Ici, sur cette falaise, depuis l’arrivée des premiers missionnaires, des membres de la communauté chrétienne se rassemblent pour prier, célébrer et se ressourcer au mystère du Christ. La Cathédrale actuelle, comme la première chapelle dédiée à saint Colomban, moine irlandais, reflète avec beauté notre désir d’être ensemble réunis dans le Christ. Ne sommes-nous pas les pierres vivantes de son Église?
Historique
En mai 1816, l’abbé Rimbault, du Séminaire de Nicolet, vint en missionnaire célébrer une messe dans une maison. Ce fut la première à Sherbrooke. En 1828, on terminait la construction de la première église, elle contenait 28 bancs. Puis en 1834, on nomma le premier curé de Sherbrooke, John Baptist McMahon, un irlandais tout comme les autres missionnaires.
En 1854, l’abbé Alfred-Élie Dufresne, quatrième curé, entreprend la construction d’une nouvelle église dédiée à saint Michel. Quelques années plus tard, en 1874, le pape Pie IX érige le diocèse de Sherbrooke. Mgr Antoine Racine est nommé premier évêque et l’église devient cathédrale.

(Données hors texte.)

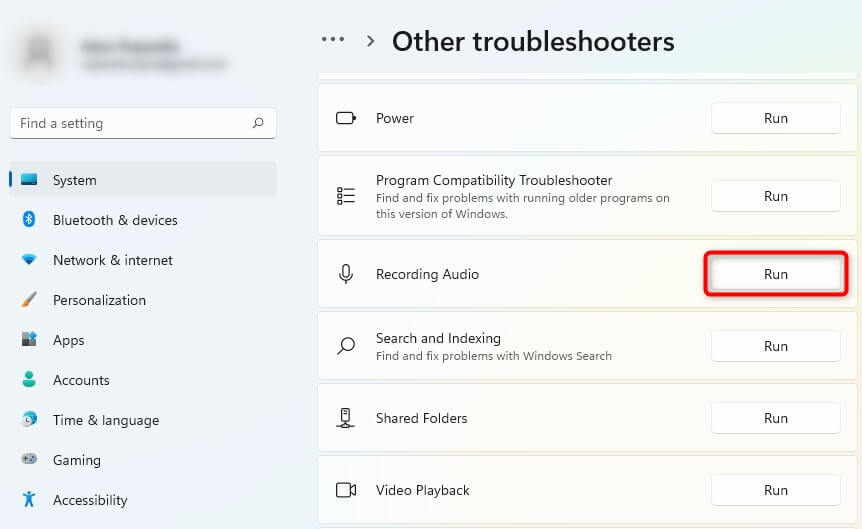Click the Bluetooth & devices icon
This screenshot has width=862, height=529.
click(30, 220)

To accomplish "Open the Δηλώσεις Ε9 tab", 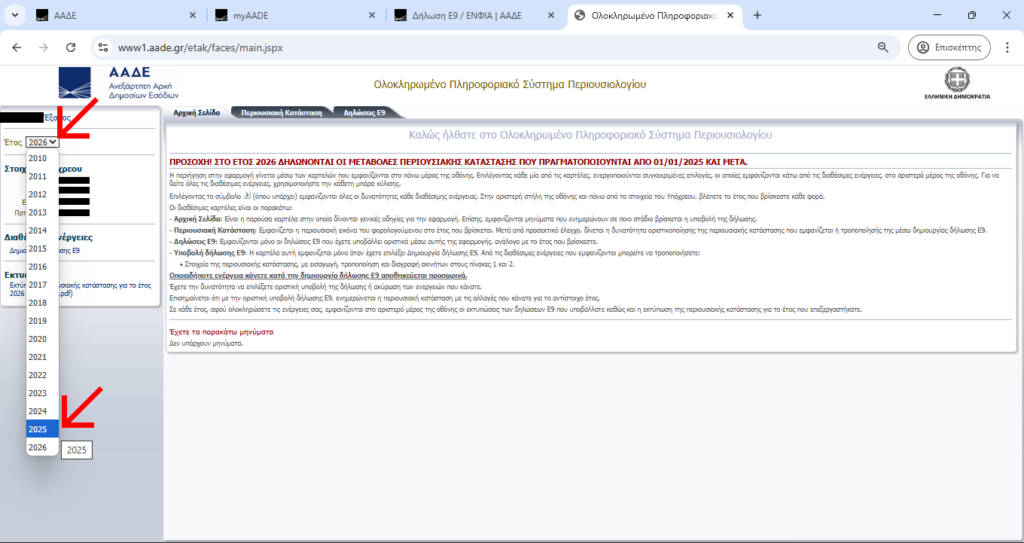I will point(365,113).
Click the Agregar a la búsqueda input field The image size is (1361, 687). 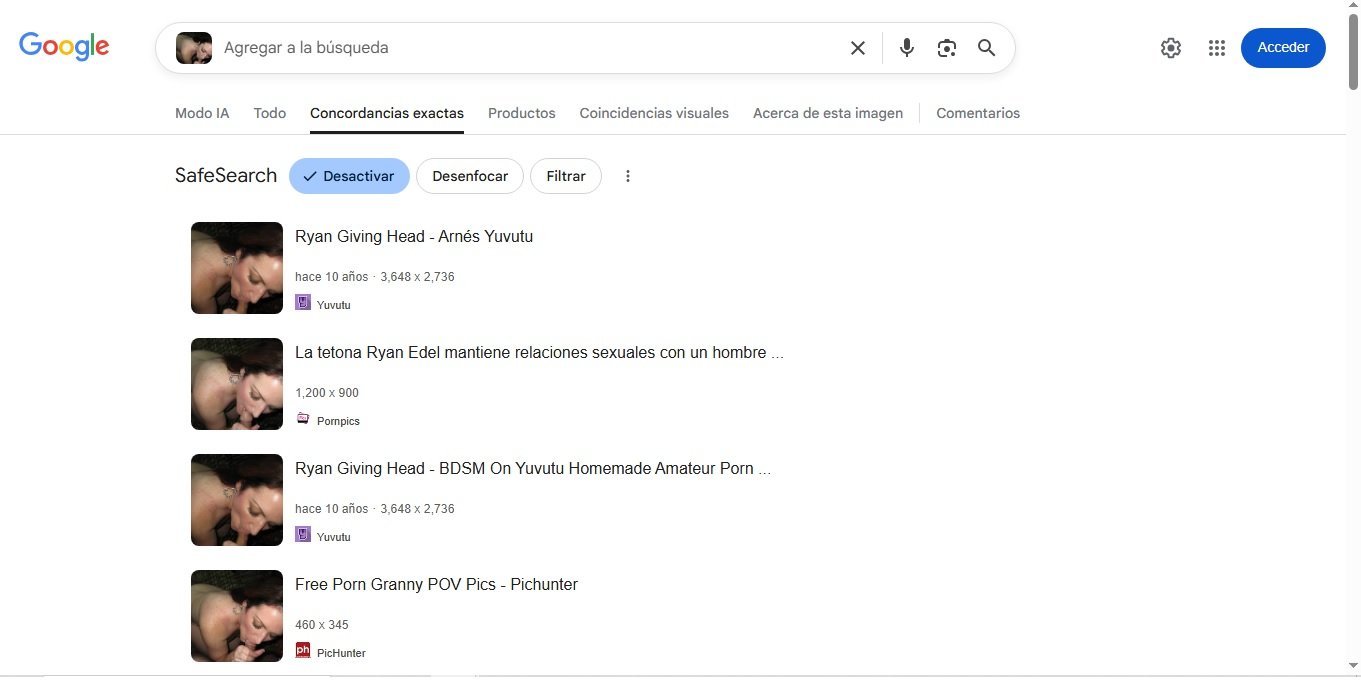click(520, 48)
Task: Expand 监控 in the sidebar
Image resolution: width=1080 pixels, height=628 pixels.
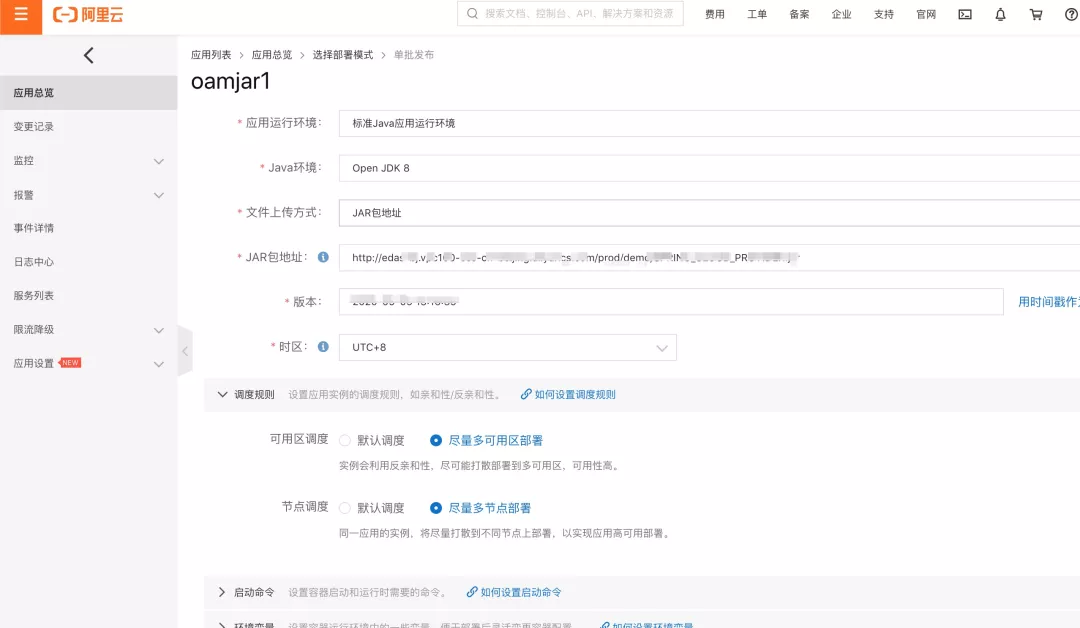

En 1914, Mgr Paul Larocque amorce la construction de l’archevêché actuel et du sous-sol de la cathédrale (la chapelle Pauline). Ce n’est qu’en 1957 que sera parachevée la partie supérieure de la nouvelle cathédrale, par Mgr Georges Cabana. En 1959, elle se verra attribuer le titre honorifique de basilique. Les insignes basilicaux sont le pavillon et le clocheton.
Les vitraux
Les vitraux de chaque côté de la nef représentent des scènes bibliques où interviennent des anges. Lorsque l’on regarde vers le chœur, les vitraux situés du côté droit de la nef illustrent l’Ancien Testament avec l’ange du paradis, l’échelle de Jacob, l’âne de Balaam, Raphaël, l’ange auprès d’Isaïe et de Zacharie. À gauche de la nef, des scènes du Nouveau Testament sont représentées. On peut y voir l’annonciation, la tentation au désert, l’agonie, l’ascension, le jugement dernier et d’autres scènes bibliques. Derrière le chœur, l’abside, on retrouve le Christ-Roi, Marie-Reine et saint Michel. Vers la sortie, au jubé arrière, de grands vitraux illustrent les quatre évangélistes (Marc, Matthieu, Jean et Luc). Les 105 vitraux de la cathédrale (34 grands, 11 moyens, 60 petits) ont tous été inspirés par le frère Gérard Brassard, a.a. Ils ont été approuvés par Mgr Georges Cabana et exécutés par Raphaël Lardeur, maître-verrier parisien.
Architecture
Le style architectural de la cathédrale est d’inspiration gothique. Il se caractérise par la construction de voûtes supportées par des arcs-doubleaux et croisées d’ogives, reportant et concentrant tout le poids des voûtes sur les colonnes et les contreforts. Les méthodes de construction employées lors du parachèvement permettent l’ouverture dans les murs de larges baies qui mettent en valeur les vitraux multicolores. Les colonnes, très sveltes, sont formées de huit cannelures dont les arêtes se continuent jusqu’au centre des voûtes. Ces arêtes s’entrecroisent pour former un dessin ayant beaucoup de relief, créant ainsi des jeux d’ombre et de lumière intéressants.
La cathédrale est tracée en forme de croix latine. Elle est orientée de façon à ce que l’arrière du chœur, l’abside, pointe vers l’orient, où est né le Christ, soleil de justice.